The first four tracks are linked together and form a long suite. The short opener "Tidal Breath" sets the atmosphere and starts by the sound of the ocean and the gentle breaking of the waves with a calm sea, then an ethereal melody soars like a mermaid chant and leads to "Marine Extravaganza", an excellent, powerful instrumental track that could recall Emerson, Lake & Palmer and contains a quote from King Crimson's "Red". Then "Runaway" tells in music and words of a disquieting dream, a desperate effort to escape from the chase of mysterious men in black, dark shadows of your past haunting you and alrming your senses. The short, nightmarish "Marine Coda" closes the suite with David Jackson's sax in the forefront.

"The Schooner" opens the second side of the album and starts by a sumptuous passage of church-like organ, then the rhythm rises for an adventurous voyage through Poseidon's territory.

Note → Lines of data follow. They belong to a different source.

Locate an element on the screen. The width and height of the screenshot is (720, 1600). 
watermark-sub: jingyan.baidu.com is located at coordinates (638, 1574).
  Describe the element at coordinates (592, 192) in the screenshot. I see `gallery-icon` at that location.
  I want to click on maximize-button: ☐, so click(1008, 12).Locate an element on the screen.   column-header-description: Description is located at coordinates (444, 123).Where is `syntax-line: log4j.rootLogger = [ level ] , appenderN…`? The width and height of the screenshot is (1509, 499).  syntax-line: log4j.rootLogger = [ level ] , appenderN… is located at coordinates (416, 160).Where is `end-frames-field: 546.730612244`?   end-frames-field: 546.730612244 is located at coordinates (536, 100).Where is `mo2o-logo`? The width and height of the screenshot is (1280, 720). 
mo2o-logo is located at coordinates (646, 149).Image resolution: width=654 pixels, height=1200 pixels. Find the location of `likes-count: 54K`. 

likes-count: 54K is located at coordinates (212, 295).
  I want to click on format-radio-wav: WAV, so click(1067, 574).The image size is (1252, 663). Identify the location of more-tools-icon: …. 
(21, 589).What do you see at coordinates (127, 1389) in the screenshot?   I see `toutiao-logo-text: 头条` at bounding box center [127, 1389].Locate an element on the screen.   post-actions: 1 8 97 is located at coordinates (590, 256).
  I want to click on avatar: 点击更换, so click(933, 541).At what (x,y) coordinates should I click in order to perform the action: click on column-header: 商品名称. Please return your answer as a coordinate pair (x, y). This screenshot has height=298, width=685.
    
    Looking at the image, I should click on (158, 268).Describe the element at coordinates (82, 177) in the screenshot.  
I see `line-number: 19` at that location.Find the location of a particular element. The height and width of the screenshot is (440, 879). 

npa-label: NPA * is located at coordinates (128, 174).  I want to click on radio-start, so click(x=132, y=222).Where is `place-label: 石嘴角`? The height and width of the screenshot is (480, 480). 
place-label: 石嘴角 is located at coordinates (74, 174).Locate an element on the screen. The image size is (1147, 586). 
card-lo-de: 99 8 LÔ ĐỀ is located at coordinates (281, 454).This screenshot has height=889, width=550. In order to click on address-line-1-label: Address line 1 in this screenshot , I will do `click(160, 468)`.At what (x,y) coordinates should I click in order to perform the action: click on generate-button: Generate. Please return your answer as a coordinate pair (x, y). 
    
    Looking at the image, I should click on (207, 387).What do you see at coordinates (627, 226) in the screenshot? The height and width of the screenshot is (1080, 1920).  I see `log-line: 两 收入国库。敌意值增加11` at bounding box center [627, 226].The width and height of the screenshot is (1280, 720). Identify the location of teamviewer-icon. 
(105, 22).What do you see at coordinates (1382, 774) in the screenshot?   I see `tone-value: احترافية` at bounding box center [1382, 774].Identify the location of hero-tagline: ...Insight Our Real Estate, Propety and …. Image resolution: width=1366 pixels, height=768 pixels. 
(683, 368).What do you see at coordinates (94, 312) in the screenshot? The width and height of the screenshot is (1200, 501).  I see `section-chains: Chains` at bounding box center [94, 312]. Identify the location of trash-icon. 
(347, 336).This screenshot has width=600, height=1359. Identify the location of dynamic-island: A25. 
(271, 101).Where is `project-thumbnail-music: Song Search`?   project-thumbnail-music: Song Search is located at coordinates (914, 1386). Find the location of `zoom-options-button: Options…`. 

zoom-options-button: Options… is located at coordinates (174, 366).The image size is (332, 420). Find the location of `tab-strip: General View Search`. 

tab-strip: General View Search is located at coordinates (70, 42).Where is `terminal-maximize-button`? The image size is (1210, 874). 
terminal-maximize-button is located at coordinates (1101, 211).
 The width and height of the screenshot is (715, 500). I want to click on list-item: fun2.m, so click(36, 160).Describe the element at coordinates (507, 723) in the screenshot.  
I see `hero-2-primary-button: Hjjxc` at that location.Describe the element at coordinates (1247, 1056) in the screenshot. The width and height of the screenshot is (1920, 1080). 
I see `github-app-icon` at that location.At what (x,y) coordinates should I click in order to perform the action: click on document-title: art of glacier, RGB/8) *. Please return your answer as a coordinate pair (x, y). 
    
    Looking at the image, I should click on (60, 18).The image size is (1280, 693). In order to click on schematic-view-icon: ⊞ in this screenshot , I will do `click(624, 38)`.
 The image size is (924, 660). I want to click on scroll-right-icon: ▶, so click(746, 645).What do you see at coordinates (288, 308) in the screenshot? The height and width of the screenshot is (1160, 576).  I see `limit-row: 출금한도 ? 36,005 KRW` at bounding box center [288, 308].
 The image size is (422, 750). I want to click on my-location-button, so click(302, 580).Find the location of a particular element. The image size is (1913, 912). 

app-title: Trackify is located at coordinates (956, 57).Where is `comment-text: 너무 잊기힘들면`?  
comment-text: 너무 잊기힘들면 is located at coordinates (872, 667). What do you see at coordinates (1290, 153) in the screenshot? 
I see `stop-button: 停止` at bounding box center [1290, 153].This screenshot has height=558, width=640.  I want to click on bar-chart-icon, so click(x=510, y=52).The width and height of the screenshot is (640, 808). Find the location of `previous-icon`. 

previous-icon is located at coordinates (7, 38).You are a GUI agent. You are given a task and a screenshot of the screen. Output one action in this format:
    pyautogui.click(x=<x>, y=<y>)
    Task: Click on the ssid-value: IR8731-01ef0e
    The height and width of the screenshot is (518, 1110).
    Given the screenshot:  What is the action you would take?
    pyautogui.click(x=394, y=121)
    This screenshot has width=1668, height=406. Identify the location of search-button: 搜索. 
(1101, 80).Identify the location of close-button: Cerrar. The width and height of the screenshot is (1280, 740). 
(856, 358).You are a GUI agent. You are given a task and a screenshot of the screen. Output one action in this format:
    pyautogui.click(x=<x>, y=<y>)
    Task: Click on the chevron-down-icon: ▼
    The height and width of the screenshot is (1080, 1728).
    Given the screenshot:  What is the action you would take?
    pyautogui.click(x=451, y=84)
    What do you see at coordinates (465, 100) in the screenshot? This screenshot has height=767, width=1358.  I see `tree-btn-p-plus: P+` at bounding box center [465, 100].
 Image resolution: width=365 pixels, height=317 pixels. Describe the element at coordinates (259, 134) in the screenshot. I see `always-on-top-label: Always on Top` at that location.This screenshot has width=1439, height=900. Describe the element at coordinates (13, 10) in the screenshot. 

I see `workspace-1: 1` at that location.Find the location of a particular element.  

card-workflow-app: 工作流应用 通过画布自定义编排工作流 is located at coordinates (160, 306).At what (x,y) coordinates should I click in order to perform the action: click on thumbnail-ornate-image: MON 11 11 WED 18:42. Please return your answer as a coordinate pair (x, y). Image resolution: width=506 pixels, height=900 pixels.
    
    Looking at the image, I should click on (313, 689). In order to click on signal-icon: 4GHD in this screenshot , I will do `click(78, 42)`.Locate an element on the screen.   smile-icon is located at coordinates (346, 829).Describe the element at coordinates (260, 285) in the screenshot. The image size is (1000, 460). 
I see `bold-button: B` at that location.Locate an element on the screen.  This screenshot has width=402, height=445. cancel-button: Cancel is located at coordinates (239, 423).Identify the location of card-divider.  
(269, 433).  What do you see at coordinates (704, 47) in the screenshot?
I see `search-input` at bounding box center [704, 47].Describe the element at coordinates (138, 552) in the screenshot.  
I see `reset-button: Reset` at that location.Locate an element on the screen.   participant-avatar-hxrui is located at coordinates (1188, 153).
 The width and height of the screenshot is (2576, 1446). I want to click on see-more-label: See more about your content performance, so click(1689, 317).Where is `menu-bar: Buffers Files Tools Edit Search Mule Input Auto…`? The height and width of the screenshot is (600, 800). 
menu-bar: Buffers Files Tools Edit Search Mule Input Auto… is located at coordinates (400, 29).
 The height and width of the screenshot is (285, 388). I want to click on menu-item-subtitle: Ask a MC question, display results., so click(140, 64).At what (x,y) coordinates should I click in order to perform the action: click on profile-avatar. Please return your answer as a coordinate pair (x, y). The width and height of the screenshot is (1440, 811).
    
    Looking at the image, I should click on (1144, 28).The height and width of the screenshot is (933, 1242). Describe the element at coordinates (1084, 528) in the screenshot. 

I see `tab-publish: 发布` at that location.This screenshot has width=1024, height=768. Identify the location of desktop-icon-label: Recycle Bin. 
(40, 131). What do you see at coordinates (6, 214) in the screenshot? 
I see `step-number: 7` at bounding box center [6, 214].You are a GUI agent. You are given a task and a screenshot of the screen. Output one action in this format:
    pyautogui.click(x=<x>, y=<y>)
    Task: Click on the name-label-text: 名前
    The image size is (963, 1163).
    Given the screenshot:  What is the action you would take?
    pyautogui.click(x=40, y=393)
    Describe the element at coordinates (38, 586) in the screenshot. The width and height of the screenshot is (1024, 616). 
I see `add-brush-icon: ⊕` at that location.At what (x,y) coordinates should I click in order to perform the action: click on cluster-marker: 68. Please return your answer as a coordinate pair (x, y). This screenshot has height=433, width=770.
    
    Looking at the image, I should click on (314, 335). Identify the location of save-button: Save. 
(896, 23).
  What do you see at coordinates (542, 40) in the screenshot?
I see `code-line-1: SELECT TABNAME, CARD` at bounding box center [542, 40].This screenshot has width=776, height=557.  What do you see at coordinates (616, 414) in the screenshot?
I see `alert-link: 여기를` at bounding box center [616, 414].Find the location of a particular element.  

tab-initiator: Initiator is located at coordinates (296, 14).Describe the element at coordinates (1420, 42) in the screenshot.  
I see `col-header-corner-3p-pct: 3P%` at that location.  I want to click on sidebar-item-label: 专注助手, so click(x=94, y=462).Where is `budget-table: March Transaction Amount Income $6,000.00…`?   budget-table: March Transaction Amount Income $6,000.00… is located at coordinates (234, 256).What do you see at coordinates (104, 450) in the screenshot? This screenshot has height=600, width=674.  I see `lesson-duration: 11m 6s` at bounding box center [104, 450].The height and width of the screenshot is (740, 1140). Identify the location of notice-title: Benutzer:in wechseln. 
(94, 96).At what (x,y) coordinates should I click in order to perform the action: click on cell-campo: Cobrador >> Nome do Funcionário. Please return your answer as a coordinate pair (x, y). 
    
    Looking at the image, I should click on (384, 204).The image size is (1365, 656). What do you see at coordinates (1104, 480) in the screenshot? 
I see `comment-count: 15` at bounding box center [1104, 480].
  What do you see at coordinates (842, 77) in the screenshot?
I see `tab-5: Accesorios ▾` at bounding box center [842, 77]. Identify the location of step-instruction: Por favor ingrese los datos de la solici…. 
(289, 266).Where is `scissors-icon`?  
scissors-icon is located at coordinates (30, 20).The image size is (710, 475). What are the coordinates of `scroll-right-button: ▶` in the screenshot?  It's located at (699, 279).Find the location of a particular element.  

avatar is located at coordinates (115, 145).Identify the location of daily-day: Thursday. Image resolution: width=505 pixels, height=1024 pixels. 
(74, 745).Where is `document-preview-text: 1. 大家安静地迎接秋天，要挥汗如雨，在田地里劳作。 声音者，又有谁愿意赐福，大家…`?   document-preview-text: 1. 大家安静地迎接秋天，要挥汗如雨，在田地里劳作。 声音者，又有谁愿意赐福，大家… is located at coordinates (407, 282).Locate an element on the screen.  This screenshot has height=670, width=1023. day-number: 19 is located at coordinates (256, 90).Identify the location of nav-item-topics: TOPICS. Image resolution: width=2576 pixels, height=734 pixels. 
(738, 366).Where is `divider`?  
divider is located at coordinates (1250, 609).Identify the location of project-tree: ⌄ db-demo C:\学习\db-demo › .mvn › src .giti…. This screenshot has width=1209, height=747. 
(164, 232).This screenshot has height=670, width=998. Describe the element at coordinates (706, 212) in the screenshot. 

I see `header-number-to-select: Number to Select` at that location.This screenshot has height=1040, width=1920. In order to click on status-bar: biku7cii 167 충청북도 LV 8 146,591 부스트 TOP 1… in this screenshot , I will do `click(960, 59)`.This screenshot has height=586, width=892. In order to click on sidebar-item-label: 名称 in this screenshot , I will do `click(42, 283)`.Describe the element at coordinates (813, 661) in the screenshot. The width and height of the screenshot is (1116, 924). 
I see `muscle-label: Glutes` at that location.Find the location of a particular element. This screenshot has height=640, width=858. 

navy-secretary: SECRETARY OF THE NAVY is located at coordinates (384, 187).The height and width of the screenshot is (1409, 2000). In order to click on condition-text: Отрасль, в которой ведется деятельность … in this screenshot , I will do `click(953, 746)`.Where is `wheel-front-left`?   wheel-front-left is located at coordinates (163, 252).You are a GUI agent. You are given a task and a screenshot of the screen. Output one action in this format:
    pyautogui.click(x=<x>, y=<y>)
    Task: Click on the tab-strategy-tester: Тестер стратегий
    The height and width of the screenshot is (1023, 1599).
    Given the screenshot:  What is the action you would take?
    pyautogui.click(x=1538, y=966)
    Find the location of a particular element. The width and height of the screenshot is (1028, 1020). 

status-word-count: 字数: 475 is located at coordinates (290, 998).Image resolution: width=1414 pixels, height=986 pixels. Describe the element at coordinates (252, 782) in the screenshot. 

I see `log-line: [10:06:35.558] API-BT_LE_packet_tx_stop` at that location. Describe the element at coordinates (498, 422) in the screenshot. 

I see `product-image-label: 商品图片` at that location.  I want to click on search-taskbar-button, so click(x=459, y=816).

The sea air is deceptive and you must not rely on your eyes to assess the distances... The title refers to a type of sailing vessel popular on both sides of the Atlantic in the late 1800s and early 1900s. The following "Ridge Fanfare" is another piece in debt with EL&P that seems to invite you to a joyful ride through the waves while the final track, "Time, Life Again", recalls Yes and evokes in music and words the imaginary course of a flying ship flowing forever in time upon the sea, towards the sun, through the fire, in search for an island of peace...

On the whole, a very good album for symphonic prog lovers!